Adding Value – and Shine
In terms of strategies for growth, both abroad and at home, Carmelo Fior is actively seeking ways of meeting demand by offering products that boast high added value – often through investments in cutting-edge processes such as state-of-the-art ink jets – while reflecting the latest trends in terms of aesthetics, design, and finishes.

As an example of added value, Fior indicates the tendency towards increasingly large formats. This surging demand resulted in the company’s launching of tiles that measure 62 x 62 cm (24 x 24 inches). “Previously, the largest tiles available were 53 x 53 cm (21 x 21 inches); the 62 x 62 cm version was only available in porcelain. However, we were the first Brazilian manufacturer to produce the 62 x 62 cm format using dry processing.”

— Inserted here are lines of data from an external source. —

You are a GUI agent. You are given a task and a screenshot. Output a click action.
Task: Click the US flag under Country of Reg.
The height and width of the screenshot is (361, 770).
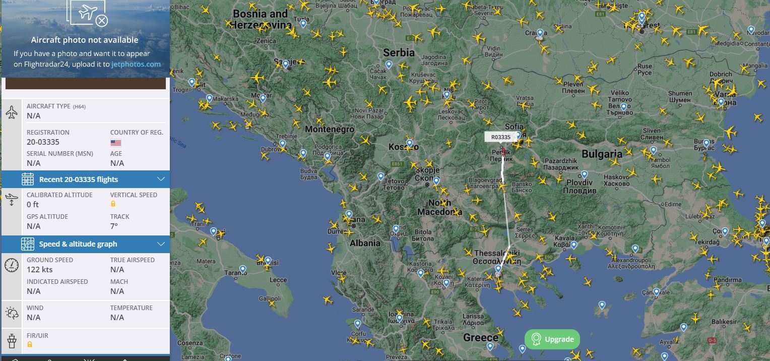pos(116,143)
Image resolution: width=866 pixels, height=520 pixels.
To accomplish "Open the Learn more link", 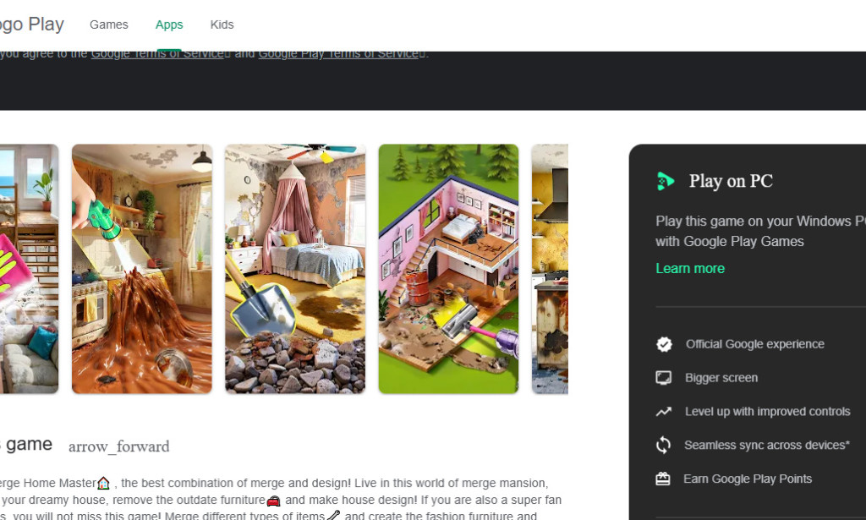I will 690,268.
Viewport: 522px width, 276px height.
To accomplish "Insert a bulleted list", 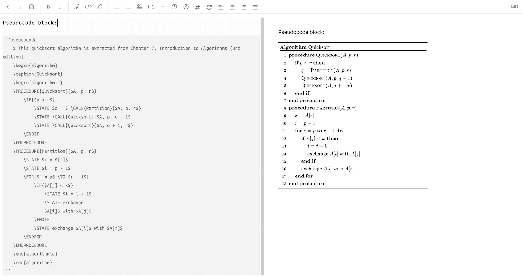I will click(117, 7).
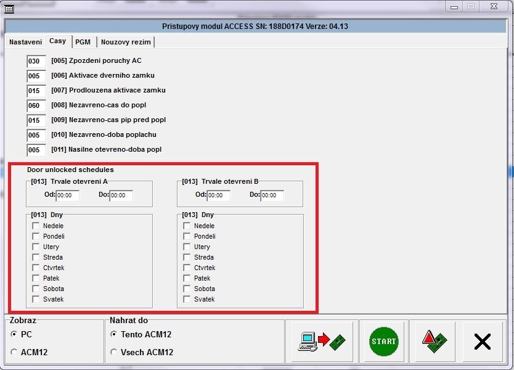The width and height of the screenshot is (514, 370).
Task: Check Nedele in schedule B days
Action: coord(187,226)
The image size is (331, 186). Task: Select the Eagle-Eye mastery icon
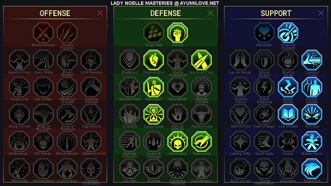tap(312, 169)
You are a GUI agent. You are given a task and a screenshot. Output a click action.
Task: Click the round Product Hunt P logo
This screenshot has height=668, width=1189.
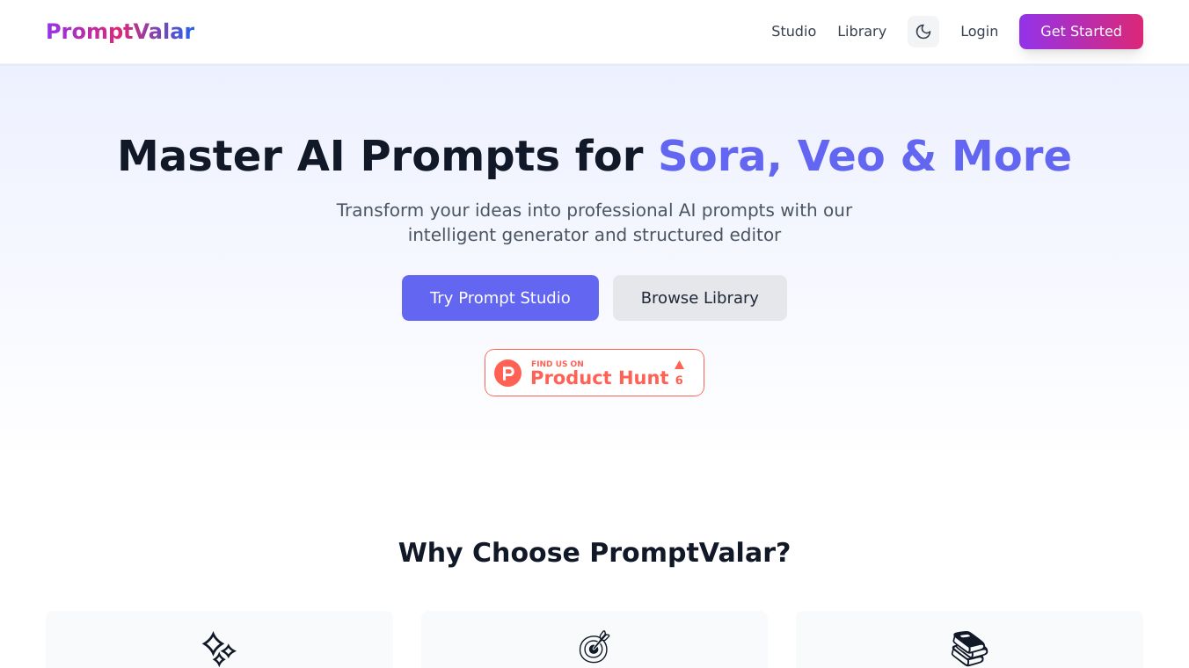point(507,373)
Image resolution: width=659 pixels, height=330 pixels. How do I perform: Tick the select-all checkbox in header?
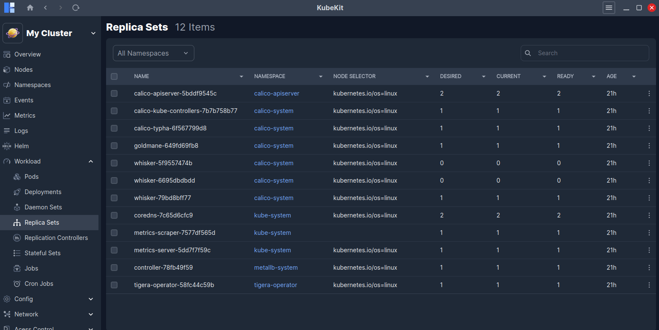[114, 76]
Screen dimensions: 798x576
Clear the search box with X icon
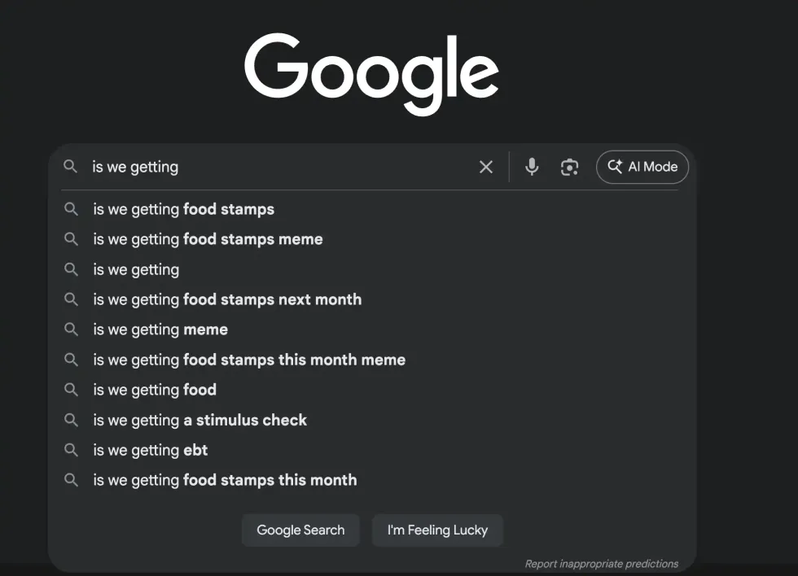tap(486, 167)
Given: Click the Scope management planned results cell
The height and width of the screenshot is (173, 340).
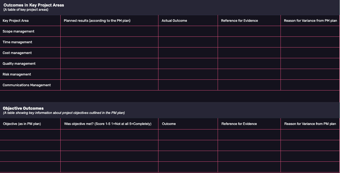Looking at the screenshot, I should pos(109,31).
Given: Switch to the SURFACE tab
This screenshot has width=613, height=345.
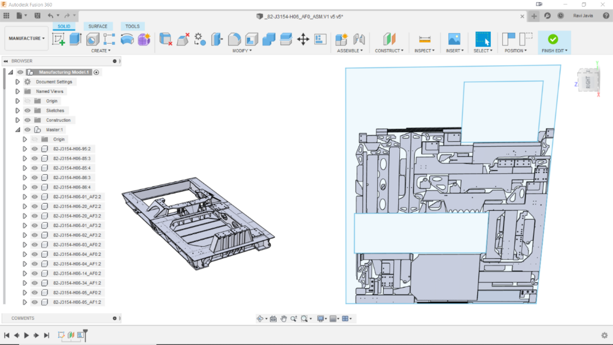Looking at the screenshot, I should click(98, 26).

Other emerging trends are more narrowly related to aesthetics. For this reason, Carmelo Fior closely follows global design tendencies on display at important industry trade shows such as Spain’s Cevisana and Italy’s Cersaie. “This year, for example, we’re launching a new line of high sheen tiles,” says Fior. “These appeal to the Latin American market because Latin Americans have a real fondness for products that have luster and shine. With this in mind, we’ve introduced 62 x 62 cm high sheen tiles with patterns that resemble wood and stones, particularly marble.

“There is a real demand right now for designs that reproduce nature (which we recreate via ink jets). Purchasing a tile that resembles wood or stone is much cheaper than purchasing the natural material. It’s also more sustainable.” Fior pauses and then confesses: “In fact, sometimes our tiles are even more attractive than the real thing.”